Problem details ::
Please reproduce verbatim the lines below, from the first through the one with "You are a computer-use agent. Screen".

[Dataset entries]
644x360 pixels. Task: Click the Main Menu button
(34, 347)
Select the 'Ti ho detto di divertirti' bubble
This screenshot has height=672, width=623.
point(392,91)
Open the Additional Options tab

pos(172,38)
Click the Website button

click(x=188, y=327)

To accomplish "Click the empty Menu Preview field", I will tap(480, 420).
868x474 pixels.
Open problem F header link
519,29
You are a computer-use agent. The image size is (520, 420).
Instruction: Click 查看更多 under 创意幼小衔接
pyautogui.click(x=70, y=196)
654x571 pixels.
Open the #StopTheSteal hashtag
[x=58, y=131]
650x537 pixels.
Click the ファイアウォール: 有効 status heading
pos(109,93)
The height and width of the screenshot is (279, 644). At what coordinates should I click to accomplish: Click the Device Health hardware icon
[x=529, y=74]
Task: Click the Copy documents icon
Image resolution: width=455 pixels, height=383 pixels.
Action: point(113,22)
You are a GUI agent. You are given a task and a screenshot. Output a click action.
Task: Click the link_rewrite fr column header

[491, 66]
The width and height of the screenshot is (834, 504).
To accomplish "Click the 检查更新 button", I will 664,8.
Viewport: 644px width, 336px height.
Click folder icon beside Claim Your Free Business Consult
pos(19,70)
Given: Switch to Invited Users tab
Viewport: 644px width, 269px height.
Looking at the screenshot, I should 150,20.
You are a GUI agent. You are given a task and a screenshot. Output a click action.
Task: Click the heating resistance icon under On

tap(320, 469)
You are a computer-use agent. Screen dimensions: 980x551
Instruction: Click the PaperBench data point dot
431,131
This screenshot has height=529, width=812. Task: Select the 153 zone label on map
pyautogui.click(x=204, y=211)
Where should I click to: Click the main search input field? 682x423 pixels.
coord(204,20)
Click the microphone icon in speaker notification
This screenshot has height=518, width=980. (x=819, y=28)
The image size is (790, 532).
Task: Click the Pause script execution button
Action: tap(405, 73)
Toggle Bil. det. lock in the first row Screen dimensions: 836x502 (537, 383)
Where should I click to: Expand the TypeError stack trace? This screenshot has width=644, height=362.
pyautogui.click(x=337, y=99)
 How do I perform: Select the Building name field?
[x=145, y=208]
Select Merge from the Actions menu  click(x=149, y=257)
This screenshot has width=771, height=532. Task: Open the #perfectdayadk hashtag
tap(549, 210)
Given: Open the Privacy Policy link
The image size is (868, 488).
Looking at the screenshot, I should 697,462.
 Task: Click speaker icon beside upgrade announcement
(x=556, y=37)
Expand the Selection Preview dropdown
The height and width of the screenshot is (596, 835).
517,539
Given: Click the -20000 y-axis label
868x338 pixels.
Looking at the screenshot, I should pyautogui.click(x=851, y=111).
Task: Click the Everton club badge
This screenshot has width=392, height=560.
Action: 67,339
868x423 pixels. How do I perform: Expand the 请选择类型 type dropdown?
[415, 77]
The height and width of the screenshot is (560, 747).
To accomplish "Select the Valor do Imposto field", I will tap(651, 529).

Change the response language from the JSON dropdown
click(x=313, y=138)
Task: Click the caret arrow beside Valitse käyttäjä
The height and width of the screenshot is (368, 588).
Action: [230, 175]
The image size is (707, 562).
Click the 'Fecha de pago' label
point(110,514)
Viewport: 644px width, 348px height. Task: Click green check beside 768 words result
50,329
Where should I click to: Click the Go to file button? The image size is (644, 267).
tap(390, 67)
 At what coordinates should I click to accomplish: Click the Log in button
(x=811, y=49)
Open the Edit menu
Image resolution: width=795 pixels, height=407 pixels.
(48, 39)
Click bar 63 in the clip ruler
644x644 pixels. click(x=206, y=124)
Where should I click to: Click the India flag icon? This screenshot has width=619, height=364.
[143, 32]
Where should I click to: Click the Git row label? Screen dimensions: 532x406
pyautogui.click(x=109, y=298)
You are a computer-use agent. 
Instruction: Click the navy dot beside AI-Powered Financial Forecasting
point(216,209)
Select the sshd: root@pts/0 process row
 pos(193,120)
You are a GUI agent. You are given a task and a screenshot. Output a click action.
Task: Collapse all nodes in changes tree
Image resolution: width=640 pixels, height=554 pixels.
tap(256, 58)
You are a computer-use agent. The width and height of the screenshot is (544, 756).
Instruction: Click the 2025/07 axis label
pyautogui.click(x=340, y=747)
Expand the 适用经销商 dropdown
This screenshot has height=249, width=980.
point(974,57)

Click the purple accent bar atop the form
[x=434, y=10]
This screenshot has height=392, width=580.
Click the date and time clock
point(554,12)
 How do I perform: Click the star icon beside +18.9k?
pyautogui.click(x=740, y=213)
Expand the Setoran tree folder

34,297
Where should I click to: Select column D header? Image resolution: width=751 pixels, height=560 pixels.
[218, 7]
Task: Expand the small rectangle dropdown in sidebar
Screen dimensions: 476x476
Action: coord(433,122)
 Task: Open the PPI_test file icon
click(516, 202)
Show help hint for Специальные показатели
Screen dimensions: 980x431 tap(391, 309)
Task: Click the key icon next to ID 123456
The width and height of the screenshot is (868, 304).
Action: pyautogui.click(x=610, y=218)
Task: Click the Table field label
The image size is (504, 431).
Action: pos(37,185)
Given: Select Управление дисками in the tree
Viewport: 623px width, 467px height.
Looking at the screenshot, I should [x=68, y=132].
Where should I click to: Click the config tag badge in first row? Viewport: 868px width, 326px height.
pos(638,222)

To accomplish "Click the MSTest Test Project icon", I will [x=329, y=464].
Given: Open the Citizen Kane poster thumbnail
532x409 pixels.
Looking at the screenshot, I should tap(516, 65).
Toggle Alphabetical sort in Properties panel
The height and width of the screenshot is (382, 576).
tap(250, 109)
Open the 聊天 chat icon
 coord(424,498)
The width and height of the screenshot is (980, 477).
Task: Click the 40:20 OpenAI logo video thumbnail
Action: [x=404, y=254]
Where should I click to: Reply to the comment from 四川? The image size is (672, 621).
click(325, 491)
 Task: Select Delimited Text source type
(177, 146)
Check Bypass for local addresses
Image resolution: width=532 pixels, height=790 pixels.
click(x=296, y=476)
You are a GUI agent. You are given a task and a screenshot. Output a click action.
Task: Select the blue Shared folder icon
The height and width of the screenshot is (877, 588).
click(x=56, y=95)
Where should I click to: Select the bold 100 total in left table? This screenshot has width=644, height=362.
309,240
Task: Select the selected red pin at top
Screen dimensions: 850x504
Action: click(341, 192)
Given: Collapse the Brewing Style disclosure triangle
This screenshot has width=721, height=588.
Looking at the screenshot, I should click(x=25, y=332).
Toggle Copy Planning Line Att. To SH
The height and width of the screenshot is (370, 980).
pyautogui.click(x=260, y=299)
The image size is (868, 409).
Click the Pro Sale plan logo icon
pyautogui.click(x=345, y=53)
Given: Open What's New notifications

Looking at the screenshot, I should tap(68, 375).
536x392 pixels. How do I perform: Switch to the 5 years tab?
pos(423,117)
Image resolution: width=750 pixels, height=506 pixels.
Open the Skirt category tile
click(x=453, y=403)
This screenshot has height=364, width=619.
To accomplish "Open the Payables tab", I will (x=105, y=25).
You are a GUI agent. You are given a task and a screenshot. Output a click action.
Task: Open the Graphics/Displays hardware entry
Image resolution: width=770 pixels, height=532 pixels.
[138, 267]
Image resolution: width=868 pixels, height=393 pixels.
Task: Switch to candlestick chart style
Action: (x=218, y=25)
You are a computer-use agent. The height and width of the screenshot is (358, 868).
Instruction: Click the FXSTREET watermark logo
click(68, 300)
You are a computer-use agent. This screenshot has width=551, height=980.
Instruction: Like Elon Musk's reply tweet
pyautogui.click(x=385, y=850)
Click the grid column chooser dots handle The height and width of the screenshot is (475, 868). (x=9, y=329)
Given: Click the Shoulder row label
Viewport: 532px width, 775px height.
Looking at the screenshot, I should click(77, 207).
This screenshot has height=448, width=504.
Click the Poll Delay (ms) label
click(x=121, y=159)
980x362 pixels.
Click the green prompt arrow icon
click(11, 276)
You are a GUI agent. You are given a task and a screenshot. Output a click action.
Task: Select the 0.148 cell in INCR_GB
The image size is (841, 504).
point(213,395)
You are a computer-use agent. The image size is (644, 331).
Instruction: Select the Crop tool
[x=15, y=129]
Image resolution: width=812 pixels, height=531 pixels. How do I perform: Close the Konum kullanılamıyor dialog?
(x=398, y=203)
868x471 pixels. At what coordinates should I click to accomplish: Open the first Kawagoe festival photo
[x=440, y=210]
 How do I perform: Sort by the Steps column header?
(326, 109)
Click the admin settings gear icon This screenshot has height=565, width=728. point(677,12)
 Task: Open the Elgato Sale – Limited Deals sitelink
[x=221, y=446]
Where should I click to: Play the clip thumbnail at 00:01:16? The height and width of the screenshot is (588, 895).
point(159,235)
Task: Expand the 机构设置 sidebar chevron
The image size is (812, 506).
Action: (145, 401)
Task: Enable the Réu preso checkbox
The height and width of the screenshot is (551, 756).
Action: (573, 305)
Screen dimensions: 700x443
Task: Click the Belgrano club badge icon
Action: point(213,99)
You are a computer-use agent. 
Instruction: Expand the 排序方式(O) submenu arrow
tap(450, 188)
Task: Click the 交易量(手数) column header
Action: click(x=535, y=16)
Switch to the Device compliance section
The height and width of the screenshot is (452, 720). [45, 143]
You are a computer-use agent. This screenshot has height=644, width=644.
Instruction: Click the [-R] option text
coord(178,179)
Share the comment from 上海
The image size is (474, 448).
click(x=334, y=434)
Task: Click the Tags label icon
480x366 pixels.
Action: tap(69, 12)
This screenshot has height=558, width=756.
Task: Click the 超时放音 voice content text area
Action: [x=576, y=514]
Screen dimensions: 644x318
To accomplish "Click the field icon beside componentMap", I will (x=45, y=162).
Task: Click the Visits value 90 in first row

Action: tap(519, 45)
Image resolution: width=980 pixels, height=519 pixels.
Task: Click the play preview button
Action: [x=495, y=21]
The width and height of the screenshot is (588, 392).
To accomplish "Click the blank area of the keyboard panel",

Output of the exercise ::
644x360 pixels. Task: Click the Main Menu button
(34, 347)
Select the 'Ti ho detto di divertirti' bubble
This screenshot has height=672, width=623.
point(392,91)
Open the Additional Options tab

pos(172,38)
Click the Website button

click(x=188, y=327)

To accomplish "Click the empty Menu Preview field", I will tap(480, 420).
868x474 pixels.
Open problem F header link
519,29
You are a computer-use agent. The image size is (520, 420).
Instruction: Click 查看更多 under 创意幼小衔接
pyautogui.click(x=70, y=196)
654x571 pixels.
Open the #StopTheSteal hashtag
[x=58, y=131]
650x537 pixels.
Click the ファイアウォール: 有効 status heading
pos(109,93)
The height and width of the screenshot is (279, 644). At what coordinates should I click to accomplish: Click the Device Health hardware icon
[x=529, y=74]
Task: Click the Copy documents icon
Image resolution: width=455 pixels, height=383 pixels.
Action: point(113,22)
You are a GUI agent. You are given a task and a screenshot. Output a click action.
Task: Click the link_rewrite fr column header

[491, 66]
The width and height of the screenshot is (834, 504).
To accomplish "Click the 检查更新 button", I will 664,8.
Viewport: 644px width, 336px height.
Click folder icon beside Claim Your Free Business Consult
pos(19,70)
Given: Switch to Invited Users tab
Viewport: 644px width, 269px height.
Looking at the screenshot, I should 150,20.
You are a GUI agent. You are given a task and a screenshot. Output a click action.
Task: Click the heating resistance icon under On

tap(320, 469)
You are a computer-use agent. Screen dimensions: 980x551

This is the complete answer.